August 15, 2018
Mr. Robert W. Errett
Securities and Exchange Commission 100 F. Street, N.E.
Washington, DC 20549-1090
Re: File No. SR-FINRA-2018-026 (Arbitrator Honoraria)
Dear Mr. Errett:
I write on behalf of the Public Investors Arbitration Bar Association (“PIABA”), an international, not-for profit, voluntary bar association that consists of attorneys who represent investors in securities and commodities arbitration proceedings. Since its formation in 1990, PIABA’s mission has been to promote the interests of the public investor in arbitration by, amongst other things, seeking to protect such investors from abuses in the arbitration process, seeking to make the arbitration process as just and fair as possible, and advocating for public education related to investment fraud and industry misconduct. Our members and their clients have a fundamental interest in the rules promulgated by the Financial Industry Regulatory Authority (“FINRA”) that govern the sales practices of brokers.

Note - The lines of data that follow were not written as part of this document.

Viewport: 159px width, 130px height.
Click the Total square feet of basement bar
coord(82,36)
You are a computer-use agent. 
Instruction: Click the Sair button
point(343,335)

FINRA seeks comment on a proposed rule change that would amend Rules 12214 and 13214, which govern the honoraria paid to arbitrators for deciding contested motions for issuance of non-party subpoenas and orders to produce records or for appearances of witnesses. Under the current scheme, FINRA arbitrators who decide motions for orders to produce without holding a hearing session receive an honorarium of $200 per motion, whether or not the request is opposed (i.e., there is no cap and arbitrators receive an honorarium for each motion decided). Yet, under the current rule 12214(d), each arbitrator who decides one or more contested subpoenas without a hearing session receives a one-time honorarium of $250 during the life of the arbitration case - effectively capping FINRA’s payment of honoraria in connection with such motions at $750 per case. Thus, there is a cap for fees paid related to contested motions for orders to produce, when arbitrators are asked to read and consider what can be voluminous pleadings, but there is no cap when arbitrators are asked to rule upon short, uncontested pleadings.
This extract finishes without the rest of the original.